Nunca me han dado ningún adiestramiento, pero mis manos saben lo que hacer cuando es necesario. Las palabras saben cuándo detenerse y cuándo dejar que haya silencio. Los ojos brillan por sí mismos cuando uno está describiendo su propia experiencia. Entonces no hay esfuerzo...

Todo lo que se necesita es decirle a las personas: ¡Sed espontá­neos! Cuando llegue la risa, no la detengas. En este mundo todo se ha convertido en una impostura porque tú crees en la impostura. Sé simple. Sé sencillamente tú mismo. No hay necesidad de actuar. Cualquier acción que venga espontáneamente, déjala que ocurra, disfruta de su espontaneidad. Entonces verás algo bello, centrado, simple: algo auténtico; no una impostura, no algo «pseudo». Todo esto es muy simple.
Una vez un granjero tenía en su granja un gallo que era una de las criaturas más perezosas que ha vivido nunca. En lugar de can­tar cuando el sol se levantaba por las mañanas, que era lo que se suponía que debía hacer, meramente aguardaba hasta que algún otro gallo cantaba... y entonces él asentía con la cabeza.
Pero si es espontáneo entonces tiene su propia belleza. ¿Por qué preocuparse? Algún otro lo hará. Yo estoy absolutamente de acuerdo con ese gallo; yo nunca he hecho nada en toda mi vida. Si sucede que algún otro lo hace...
Para celebrar sus bodas de oro, Saul y Sylvia Shulman deciden repetir lo mismo que hicieron en su luna de miel. Van al mismo hotel y se alojan en la misma habitación. Sylvia se pone el mismo perfume y el mismo camisón. Exactamente igual a como hizo la primera noche de la luna de miel, Saul se va al cuarto de baño y Sylvia le oye reírse... exactamente como ocurrió cincuenta años atrás. Así que cuando regresa, Sylvia dice:

-Cariño, es realmente hermoso: todo es igual. Puedo recor­darlo como si hubiera sido ayer. Hace cincuenta años te fuiste al cuarto de baño y te reíste de la misma manera. En ese entonces no me atreví a preguntarte, pero ahora, dime: ¿por qué te reíste?

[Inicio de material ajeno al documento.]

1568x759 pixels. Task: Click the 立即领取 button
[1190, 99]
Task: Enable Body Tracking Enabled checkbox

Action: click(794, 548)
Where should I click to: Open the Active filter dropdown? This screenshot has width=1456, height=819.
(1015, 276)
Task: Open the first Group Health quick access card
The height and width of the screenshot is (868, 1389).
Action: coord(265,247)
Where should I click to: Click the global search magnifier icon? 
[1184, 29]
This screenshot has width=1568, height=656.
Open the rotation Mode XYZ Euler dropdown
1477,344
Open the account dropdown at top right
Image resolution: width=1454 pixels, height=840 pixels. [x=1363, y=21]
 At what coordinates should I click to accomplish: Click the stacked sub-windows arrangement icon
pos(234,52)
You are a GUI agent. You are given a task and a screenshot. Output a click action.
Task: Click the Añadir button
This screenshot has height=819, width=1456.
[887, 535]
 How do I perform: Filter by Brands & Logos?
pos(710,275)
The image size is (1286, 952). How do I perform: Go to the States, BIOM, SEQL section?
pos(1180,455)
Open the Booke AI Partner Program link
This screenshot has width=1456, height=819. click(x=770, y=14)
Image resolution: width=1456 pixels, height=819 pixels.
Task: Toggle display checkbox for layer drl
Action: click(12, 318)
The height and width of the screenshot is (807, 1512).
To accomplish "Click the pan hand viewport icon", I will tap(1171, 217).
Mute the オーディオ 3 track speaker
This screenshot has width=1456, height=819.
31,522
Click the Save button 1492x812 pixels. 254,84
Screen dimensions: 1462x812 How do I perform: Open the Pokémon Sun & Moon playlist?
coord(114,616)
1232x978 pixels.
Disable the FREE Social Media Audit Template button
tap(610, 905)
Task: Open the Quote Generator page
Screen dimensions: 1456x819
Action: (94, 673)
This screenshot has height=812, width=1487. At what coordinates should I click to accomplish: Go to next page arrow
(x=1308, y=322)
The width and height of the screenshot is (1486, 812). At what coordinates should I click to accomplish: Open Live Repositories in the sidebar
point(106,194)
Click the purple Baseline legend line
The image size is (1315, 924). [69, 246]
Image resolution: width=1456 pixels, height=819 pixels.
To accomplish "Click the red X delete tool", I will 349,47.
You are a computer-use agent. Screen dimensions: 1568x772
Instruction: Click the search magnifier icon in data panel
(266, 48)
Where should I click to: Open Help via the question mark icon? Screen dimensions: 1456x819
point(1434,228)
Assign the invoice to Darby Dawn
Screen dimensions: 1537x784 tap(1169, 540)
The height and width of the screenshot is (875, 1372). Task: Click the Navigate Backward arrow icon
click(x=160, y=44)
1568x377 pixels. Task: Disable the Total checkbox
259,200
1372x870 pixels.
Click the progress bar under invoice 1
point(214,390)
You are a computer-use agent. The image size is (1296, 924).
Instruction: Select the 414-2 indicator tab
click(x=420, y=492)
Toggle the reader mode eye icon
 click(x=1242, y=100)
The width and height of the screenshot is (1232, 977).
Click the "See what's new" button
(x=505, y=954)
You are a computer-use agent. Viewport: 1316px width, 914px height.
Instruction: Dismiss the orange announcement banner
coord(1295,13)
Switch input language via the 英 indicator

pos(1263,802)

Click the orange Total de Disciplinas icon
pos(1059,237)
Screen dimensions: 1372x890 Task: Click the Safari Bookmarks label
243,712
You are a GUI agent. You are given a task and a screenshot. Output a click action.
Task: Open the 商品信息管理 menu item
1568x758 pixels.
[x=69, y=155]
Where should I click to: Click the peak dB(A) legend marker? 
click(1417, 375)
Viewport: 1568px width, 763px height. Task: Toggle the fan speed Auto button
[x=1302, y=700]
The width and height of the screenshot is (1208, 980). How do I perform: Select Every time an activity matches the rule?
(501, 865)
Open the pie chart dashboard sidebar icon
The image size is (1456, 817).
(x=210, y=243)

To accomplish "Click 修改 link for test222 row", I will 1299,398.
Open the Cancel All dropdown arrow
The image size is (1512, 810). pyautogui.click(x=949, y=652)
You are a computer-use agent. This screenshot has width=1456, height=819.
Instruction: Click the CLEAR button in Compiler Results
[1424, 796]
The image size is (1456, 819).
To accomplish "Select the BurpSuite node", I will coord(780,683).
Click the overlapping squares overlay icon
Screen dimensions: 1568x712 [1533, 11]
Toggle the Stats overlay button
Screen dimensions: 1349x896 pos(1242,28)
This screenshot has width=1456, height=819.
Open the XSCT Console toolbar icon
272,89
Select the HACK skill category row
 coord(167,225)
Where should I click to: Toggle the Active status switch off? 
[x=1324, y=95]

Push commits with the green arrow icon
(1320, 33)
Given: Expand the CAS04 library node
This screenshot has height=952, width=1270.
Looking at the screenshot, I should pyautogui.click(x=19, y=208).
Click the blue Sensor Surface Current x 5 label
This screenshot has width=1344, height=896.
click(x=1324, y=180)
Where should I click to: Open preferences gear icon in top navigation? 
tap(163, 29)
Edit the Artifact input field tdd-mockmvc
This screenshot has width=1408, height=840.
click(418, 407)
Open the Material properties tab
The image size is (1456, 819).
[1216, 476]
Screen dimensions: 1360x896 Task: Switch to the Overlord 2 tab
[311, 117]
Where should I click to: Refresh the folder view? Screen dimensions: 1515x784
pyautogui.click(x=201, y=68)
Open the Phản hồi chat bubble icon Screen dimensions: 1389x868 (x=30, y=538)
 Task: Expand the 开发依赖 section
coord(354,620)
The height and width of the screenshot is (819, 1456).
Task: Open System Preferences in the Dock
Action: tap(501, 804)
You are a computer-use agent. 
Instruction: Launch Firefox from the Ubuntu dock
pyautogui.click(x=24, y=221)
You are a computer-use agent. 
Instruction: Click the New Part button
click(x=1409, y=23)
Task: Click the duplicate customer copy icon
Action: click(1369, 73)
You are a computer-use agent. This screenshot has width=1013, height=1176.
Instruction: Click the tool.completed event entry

-Bueno, es por lo siguiente, cariño -dice Saul-. Esa noche, hace cincuenta años, cuando fui a hacer pis mojé el techo. ¡Y esta noche me he mojado los pies!
Sencillamente, sed inocentemente simples. Este hombre debe de haber sido un hombre espontáneo. Dijo la verdad: no hay nada que ocultar al respecto. Pero la mayoría de vosotros no habéis osado decir la verdad. La verdad es muy simple; no necesita de adiestramiento, de ninguna preparación, no hace falta hacer debe­res escolares. Sois quienes sois. Aceptadlo y, simplemente, expo­nedlo al mundo.